*** Information provided ***

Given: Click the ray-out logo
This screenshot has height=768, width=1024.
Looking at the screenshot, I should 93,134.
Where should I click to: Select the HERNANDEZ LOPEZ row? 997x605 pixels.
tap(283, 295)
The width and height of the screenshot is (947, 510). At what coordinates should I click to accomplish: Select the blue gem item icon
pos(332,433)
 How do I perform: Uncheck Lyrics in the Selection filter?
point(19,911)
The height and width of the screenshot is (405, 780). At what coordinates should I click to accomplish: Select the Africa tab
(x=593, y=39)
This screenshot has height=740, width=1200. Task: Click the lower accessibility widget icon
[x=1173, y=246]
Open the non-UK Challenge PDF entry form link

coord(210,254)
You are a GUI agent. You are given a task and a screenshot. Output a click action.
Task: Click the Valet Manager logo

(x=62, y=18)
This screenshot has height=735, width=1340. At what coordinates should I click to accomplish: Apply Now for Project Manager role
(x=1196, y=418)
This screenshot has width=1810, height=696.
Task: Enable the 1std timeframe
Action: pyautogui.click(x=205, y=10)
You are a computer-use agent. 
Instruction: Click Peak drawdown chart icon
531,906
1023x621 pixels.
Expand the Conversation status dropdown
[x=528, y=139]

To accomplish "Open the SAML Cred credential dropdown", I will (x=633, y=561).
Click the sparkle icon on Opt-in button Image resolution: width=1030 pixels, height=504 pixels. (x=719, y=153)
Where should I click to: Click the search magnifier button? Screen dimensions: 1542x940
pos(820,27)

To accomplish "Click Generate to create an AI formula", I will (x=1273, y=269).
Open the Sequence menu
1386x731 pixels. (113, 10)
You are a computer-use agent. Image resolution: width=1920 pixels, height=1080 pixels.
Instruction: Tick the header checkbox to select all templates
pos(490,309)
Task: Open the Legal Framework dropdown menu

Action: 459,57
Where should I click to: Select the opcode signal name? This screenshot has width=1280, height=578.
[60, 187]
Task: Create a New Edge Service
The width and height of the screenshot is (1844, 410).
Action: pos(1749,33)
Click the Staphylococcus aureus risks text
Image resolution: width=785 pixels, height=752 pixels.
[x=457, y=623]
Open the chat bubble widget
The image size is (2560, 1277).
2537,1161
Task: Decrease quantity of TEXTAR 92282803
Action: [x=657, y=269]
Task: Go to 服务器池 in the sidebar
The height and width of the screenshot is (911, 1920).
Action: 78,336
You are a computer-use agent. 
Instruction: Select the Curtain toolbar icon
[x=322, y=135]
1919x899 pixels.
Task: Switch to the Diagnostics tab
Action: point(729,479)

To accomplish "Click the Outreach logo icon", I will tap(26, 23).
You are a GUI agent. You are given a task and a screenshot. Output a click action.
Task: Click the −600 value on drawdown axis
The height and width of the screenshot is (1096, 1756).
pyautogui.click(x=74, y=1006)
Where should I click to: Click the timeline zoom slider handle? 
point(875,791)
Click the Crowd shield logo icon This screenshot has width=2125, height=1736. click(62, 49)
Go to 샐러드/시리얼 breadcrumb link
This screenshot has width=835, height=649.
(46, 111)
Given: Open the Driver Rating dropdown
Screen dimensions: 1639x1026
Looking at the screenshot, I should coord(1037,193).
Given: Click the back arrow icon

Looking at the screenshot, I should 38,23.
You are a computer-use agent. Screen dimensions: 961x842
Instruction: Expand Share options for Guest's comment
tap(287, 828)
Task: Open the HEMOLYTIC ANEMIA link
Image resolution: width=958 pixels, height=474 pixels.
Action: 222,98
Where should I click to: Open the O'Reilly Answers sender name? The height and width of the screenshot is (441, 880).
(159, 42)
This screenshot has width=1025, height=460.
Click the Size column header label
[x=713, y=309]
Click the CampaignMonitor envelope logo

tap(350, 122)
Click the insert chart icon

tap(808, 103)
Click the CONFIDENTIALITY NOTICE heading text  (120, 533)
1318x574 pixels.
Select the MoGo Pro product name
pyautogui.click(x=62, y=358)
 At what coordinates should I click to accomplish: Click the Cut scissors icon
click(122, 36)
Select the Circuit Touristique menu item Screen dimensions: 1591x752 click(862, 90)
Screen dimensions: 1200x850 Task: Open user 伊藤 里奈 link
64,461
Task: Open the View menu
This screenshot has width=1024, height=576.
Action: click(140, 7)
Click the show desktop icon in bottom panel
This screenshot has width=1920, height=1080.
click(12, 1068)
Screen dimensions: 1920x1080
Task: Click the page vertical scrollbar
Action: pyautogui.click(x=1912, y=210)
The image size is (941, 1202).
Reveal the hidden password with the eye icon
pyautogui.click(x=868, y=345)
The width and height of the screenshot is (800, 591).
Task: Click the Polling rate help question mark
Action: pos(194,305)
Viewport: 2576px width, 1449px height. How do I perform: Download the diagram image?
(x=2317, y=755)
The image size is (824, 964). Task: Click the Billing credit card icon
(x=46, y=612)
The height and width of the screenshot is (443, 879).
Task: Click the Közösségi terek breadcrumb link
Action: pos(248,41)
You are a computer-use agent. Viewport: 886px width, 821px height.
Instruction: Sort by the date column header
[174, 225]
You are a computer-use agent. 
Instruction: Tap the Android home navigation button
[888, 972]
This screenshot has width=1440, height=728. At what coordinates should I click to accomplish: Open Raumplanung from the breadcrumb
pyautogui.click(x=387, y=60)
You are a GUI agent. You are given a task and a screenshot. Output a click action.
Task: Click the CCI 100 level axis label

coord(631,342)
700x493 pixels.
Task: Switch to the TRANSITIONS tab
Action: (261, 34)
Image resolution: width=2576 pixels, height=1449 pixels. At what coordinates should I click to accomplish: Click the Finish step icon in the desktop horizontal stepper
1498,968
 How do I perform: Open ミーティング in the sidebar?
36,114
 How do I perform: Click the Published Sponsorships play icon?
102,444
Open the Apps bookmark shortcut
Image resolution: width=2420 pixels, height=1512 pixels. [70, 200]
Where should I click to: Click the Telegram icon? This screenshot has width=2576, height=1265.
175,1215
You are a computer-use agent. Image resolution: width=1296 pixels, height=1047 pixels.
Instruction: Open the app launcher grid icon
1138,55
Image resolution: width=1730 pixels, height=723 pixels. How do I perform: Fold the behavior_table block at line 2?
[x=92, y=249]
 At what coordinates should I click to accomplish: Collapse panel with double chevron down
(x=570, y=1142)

***

◆ What is being asked
Please rewrite all the rows above, swapping "Where should I click to" for "Where do I click to" wherever it occurs and keeping everything else the same.

◆ Finished task
Given: Click the ray-out logo
This screenshot has height=768, width=1024.
Looking at the screenshot, I should 93,134.
Where do I click to: Select the HERNANDEZ LOPEZ row? 997x605 pixels.
tap(283, 295)
The width and height of the screenshot is (947, 510). At what coordinates should I click to accomplish: Select the blue gem item icon
pos(332,433)
 How do I perform: Uncheck Lyrics in the Selection filter?
point(19,911)
The height and width of the screenshot is (405, 780). At what coordinates should I click to accomplish: Select the Africa tab
(x=593, y=39)
This screenshot has height=740, width=1200. Task: Click the lower accessibility widget icon
[x=1173, y=246]
Open the non-UK Challenge PDF entry form link

coord(210,254)
You are a GUI agent. You are given a task and a screenshot. Output a click action.
Task: Click the Valet Manager logo

(x=62, y=18)
This screenshot has height=735, width=1340. At what coordinates should I click to accomplish: Apply Now for Project Manager role
(x=1196, y=418)
This screenshot has width=1810, height=696.
Task: Enable the 1std timeframe
Action: pyautogui.click(x=205, y=10)
You are a computer-use agent. 
Instruction: Click Peak drawdown chart icon
531,906
1023x621 pixels.
Expand the Conversation status dropdown
[x=528, y=139]

To accomplish "Open the SAML Cred credential dropdown", I will (x=633, y=561).
Click the sparkle icon on Opt-in button Image resolution: width=1030 pixels, height=504 pixels. (x=719, y=153)
Where do I click to: Click the search magnifier button? Screen dimensions: 1542x940
pos(820,27)

To accomplish "Click Generate to create an AI formula", I will (x=1273, y=269).
Open the Sequence menu
1386x731 pixels. (113, 10)
You are a computer-use agent. Image resolution: width=1920 pixels, height=1080 pixels.
Instruction: Tick the header checkbox to select all templates
pos(490,309)
Task: Open the Legal Framework dropdown menu

Action: 459,57
Where do I click to: Select the opcode signal name? This screenshot has width=1280, height=578.
[60, 187]
Task: Create a New Edge Service
The width and height of the screenshot is (1844, 410).
Action: pos(1749,33)
Click the Staphylococcus aureus risks text
Image resolution: width=785 pixels, height=752 pixels.
[x=457, y=623]
Open the chat bubble widget
The image size is (2560, 1277).
2537,1161
Task: Decrease quantity of TEXTAR 92282803
Action: [x=657, y=269]
Task: Go to 服务器池 in the sidebar
The height and width of the screenshot is (911, 1920).
Action: 78,336
You are a computer-use agent. 
Instruction: Select the Curtain toolbar icon
[x=322, y=135]
1919x899 pixels.
Task: Switch to the Diagnostics tab
Action: point(729,479)

To accomplish "Click the Outreach logo icon", I will tap(26, 23).
You are a GUI agent. You are given a task and a screenshot. Output a click action.
Task: Click the −600 value on drawdown axis
The height and width of the screenshot is (1096, 1756).
pyautogui.click(x=74, y=1006)
Where do I click to: Click the timeline zoom slider handle? 
point(875,791)
Click the Crowd shield logo icon This screenshot has width=2125, height=1736. click(62, 49)
Go to 샐러드/시리얼 breadcrumb link
This screenshot has width=835, height=649.
(46, 111)
Given: Open the Driver Rating dropdown
Screen dimensions: 1639x1026
Looking at the screenshot, I should coord(1037,193).
Given: Click the back arrow icon

Looking at the screenshot, I should 38,23.
You are a computer-use agent. Screen dimensions: 961x842
Instruction: Expand Share options for Guest's comment
tap(287, 828)
Task: Open the HEMOLYTIC ANEMIA link
Image resolution: width=958 pixels, height=474 pixels.
Action: 222,98
Where do I click to: Open the O'Reilly Answers sender name? The height and width of the screenshot is (441, 880).
(159, 42)
This screenshot has width=1025, height=460.
Click the Size column header label
[x=713, y=309]
Click the CampaignMonitor envelope logo

tap(350, 122)
Click the insert chart icon

tap(808, 103)
Click the CONFIDENTIALITY NOTICE heading text  (120, 533)
1318x574 pixels.
Select the MoGo Pro product name
pyautogui.click(x=62, y=358)
 At what coordinates should I click to accomplish: Click the Cut scissors icon
click(122, 36)
Select the Circuit Touristique menu item Screen dimensions: 1591x752 click(862, 90)
Screen dimensions: 1200x850 Task: Open user 伊藤 里奈 link
64,461
Task: Open the View menu
This screenshot has width=1024, height=576.
Action: click(140, 7)
Click the show desktop icon in bottom panel
This screenshot has width=1920, height=1080.
click(12, 1068)
Screen dimensions: 1920x1080
Task: Click the page vertical scrollbar
Action: pyautogui.click(x=1912, y=210)
The image size is (941, 1202).
Reveal the hidden password with the eye icon
pyautogui.click(x=868, y=345)
The width and height of the screenshot is (800, 591).
Task: Click the Polling rate help question mark
Action: pos(194,305)
Viewport: 2576px width, 1449px height. How do I perform: Download the diagram image?
(x=2317, y=755)
The image size is (824, 964). Task: Click the Billing credit card icon
(x=46, y=612)
The height and width of the screenshot is (443, 879).
Task: Click the Közösségi terek breadcrumb link
Action: pos(248,41)
You are a computer-use agent. Viewport: 886px width, 821px height.
Instruction: Sort by the date column header
[174, 225]
You are a computer-use agent. 
Instruction: Tap the Android home navigation button
[888, 972]
This screenshot has width=1440, height=728. At what coordinates should I click to accomplish: Open Raumplanung from the breadcrumb
pyautogui.click(x=387, y=60)
You are a GUI agent. You are given a task and a screenshot. Output a click action.
Task: Click the CCI 100 level axis label

coord(631,342)
700x493 pixels.
Task: Switch to the TRANSITIONS tab
Action: (261, 34)
Image resolution: width=2576 pixels, height=1449 pixels. At what coordinates should I click to accomplish: Click the Finish step icon in the desktop horizontal stepper
1498,968
 How do I perform: Open ミーティング in the sidebar?
36,114
 How do I perform: Click the Published Sponsorships play icon?
102,444
Open the Apps bookmark shortcut
Image resolution: width=2420 pixels, height=1512 pixels. [70, 200]
Where do I click to: Click the Telegram icon? This screenshot has width=2576, height=1265.
175,1215
You are a computer-use agent. Image resolution: width=1296 pixels, height=1047 pixels.
Instruction: Open the app launcher grid icon
1138,55
Image resolution: width=1730 pixels, height=723 pixels. How do I perform: Fold the behavior_table block at line 2?
[x=92, y=249]
 At what coordinates should I click to accomplish: Collapse panel with double chevron down
(x=570, y=1142)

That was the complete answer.